The symposium continued with an interactive debate about participation in research, focusing on 1) donation of blood and tissue – among which post mortem brain donation – for scientific research, 2) communication of study results to participants, and 3) whether studies should have direct benefit do participants. These topics were introduced by chairman De Deyn and interactively discussed by members of the audience, parents, self-advocacy speakers with DS, representatives from family associations and an expert panel. The panel consisted of dr. Diana Bianchi (NICHD, USA), dr. Lotta Granholm (University of Denver, USA), dr. Liz Head (University of Califonia-Irvine, USA), dr. Alain Dekker (University of Groningen, The Netherlands), dr. Juan Fortea and dr. Sebastian Videla (University of Barcelona, Spain). The majority of attendees was in favor of participating in research (even without direct benefit, but benefit for future generations of DS individuals) as long as the aim is clear, the procedure is well-adapted and the approach is respectful. One of the people with DS stated: “I think about my death. I want to donate my brain.” A mother responded by saying that “It is easier to say, than to do. It’s more about emotion [when the moment is there].” Acknowledging that such decisions would best be made in advance by the person with DS and his/her family (advanced directive), it was noted that the audience convincingly demonstrated a pro-research attitude. The panel stressed that collection of blood and tissue samples is indeed of utmost importance. After all, without samples, researchers will not be able to investigate mechanisms and find novel targets for e.g. cognitive deficits and AD in people with DS.

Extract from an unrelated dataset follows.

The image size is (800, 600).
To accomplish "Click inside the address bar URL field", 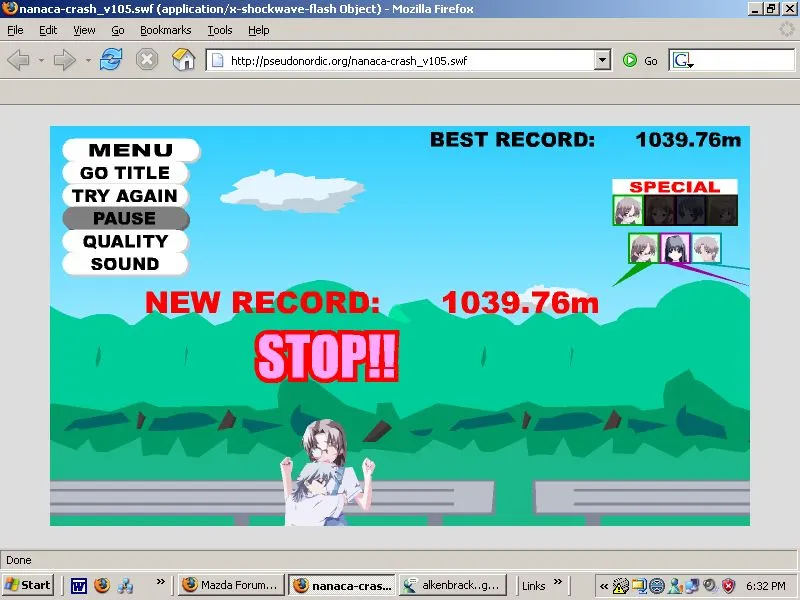I will coord(400,60).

Prof. Jesús Florez (Fundación Iberoamericana Down 21, Spain) addressed the topic of autonomy of people with Down syndrome. He described various circumstances that play a role, and what we should (and should not) expect from autonomy. Florez stressed that autonomy cannot be achieved by an easy, single recipe, but that promoting autonomy requires finding a balance, taking into account someone’s strengths and weaknesses, actual capabilities and physical and emotional vulnerability. It is not only about promoting decision making, but also about teaching people with DS to accept consequences of their decisions. It is a matter of rights ánd responsibilities. For each unique individual, the recipe may be different.

The symposium ended with the inspiring presentation of the Montserrat Trueta Human Rights Assembly from the Catalan Down Syndrome Foundation (Barcelona, Spain). Three prominent members with DS of this Assembly, Andy Trias (president), Montserrat Vilarrasa (secretary) and Ana Rodriguez (responsible of the agenda), enthusiastically presented the work of the Assembly and their own role in this societal initiative.